Mr Edwards, 50, is accused of murdering Sarah Spiers, Jane Rimmer and Ciara Glennon, who all disappeared from the Claremont entertainment strip in 1996 and 1997.
He is also accused of attacks on two other women in 1988 and 1995, and has pleaded not guilty to all the charges against him.
Mr Edwards is due to face a nine-month judge-alone trial starting in July.
Mr Edwards, a former Little Athletics volunteer, was arrested at his home in late 2016. (Facebook: KLAC)
Prosecutors are expected to argue at today’s hearing that what is called “propensity evidence” should be included as part of the case against him.
Propensity evidence is that which is not directly related to the alleged crimes, but might show past conduct relevant to the case.
Suppression bid withdrawn
Defence lawyers are opposing the application by prosecutors.
The defence team had flagged it would be seeking to suppress publication of all, or parts of, the hearing, but that application was withdrawn last week.
Sarah Spiers, Ciara Glennon and Jane Rimmer vanished from Claremont in 1996 and 1997. (ABC News)
The directions hearing, which is scheduled to run for two or three days, is also expected to deal with Mr Edwards’s application for two of the charges against him to be dealt with at a separate trial.
Mr Edwards is expected to be brought into court from Hakea Prison for the hearing.
That would be a contrast to most of his other court appearances, where he has appeared via video link from Hakea, where he has been held since his arrest three day before Christmas in 2016.
Prosecutors flag ‘stories of interest’
It was revealed at a hearing in December last year that prosecutors wanted to lead evidence about “stories of interest” they argued were either “downloaded or authored” by Mr Edwards as part of their case against him.
The material was allegedly found when police analysed various electronic devices seized from Mr Edwards after his arrest at his Kewdale home.
Forensic police removed items from Mr Edwards’s Kewdale home after arresting him. (ABC News: Robert Koenig-Luck)
State prosecutor Carmel Barbagallo SC said at the time that “one or two of the stories” had already been disclosed to the defence.
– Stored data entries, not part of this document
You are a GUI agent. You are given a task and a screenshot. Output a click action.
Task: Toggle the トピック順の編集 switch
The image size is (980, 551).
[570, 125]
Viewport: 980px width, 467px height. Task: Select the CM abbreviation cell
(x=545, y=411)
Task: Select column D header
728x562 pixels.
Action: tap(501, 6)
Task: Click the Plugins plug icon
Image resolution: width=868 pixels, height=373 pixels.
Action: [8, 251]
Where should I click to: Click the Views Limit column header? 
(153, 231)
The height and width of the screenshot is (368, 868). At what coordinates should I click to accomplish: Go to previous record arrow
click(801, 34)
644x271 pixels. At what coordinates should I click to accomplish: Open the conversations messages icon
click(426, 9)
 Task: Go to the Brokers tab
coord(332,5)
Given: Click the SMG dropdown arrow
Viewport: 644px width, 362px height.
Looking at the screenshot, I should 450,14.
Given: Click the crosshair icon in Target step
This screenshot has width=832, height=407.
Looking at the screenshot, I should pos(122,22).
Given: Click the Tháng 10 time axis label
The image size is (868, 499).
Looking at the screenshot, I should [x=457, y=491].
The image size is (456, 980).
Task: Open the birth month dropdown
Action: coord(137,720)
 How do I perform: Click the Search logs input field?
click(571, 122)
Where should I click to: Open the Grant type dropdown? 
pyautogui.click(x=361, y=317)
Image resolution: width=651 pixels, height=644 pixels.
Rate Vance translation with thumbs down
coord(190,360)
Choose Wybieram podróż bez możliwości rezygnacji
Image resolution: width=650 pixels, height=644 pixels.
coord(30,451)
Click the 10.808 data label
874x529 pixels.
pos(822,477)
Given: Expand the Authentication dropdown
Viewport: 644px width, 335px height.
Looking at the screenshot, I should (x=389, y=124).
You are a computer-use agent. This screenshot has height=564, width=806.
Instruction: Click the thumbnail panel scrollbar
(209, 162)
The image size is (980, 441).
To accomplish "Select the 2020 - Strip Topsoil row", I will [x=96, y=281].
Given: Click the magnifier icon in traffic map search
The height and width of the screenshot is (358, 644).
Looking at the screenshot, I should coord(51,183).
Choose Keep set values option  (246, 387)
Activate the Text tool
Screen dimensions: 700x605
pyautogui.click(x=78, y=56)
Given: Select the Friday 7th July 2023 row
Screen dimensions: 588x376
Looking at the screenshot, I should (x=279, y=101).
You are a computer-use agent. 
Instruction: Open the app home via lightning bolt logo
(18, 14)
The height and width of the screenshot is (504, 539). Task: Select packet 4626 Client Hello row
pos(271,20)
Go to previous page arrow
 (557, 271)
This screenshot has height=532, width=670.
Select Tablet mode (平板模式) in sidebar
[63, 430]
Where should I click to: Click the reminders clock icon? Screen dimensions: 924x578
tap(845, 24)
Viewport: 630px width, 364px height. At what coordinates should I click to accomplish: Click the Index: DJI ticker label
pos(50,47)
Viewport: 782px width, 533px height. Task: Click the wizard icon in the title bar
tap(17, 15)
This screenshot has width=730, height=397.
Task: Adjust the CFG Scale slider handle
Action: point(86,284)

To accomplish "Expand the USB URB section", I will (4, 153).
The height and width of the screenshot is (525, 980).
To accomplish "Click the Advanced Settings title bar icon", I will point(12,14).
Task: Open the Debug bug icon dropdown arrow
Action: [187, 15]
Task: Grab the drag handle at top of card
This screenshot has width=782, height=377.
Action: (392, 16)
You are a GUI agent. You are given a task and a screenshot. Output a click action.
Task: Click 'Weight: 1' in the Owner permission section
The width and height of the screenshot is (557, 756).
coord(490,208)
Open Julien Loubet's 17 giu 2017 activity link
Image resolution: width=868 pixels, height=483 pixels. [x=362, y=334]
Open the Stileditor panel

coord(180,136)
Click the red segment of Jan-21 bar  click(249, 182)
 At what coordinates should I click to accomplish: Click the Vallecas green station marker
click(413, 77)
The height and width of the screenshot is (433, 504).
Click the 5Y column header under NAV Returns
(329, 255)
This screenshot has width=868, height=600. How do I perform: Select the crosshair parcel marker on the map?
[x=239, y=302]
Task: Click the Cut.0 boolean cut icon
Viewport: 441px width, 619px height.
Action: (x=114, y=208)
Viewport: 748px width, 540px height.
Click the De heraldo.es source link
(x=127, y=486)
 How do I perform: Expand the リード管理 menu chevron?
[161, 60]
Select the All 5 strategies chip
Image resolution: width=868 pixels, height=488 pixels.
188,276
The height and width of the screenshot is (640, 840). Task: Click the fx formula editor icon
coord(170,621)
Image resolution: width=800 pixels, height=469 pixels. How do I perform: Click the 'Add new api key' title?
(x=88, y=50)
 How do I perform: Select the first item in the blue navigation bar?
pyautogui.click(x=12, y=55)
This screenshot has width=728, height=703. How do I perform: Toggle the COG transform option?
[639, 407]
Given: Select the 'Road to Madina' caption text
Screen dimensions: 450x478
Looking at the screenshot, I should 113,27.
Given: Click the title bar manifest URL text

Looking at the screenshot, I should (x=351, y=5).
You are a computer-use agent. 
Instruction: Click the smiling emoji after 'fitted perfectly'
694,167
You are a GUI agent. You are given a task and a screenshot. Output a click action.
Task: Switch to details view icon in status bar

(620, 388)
But she said there were another “four or five” that were “of some interest” to prosecutors that would be provided at a later date.
Mr Edwards’s lawyer, Paul Yovich SC, foreshadowed at the time they would object to the admissibility of the material, saying in particular the defence wanted to know “the dates within which this material is said to have been created or accessed”.
The December hearing was told DNA and fibre evidence would also form a key part of the case against Mr Edwards.
Three deaths within 15 months
It has been more than 22 years since 18-year-old Ms Spiers vanished in the early hours of the morning on January 27, 1996, after a night out in Claremont.
She has never been found.
Five months later, Ms Rimmer, 23, disappeared from the same area. Her body was found almost a month later at Wellard, south of Perth.
Ciara Glennon then vanished in March 1997, also after a night out in Claremont.
Her body was found about two weeks later in bushland at Eglington, north of Perth.
Mr Edwards is also accused of attacking a woman in her own home in 1988 and of abducting and raping a 17-year-old girl in February 1995, less than a year before Ms Spiers disappeared.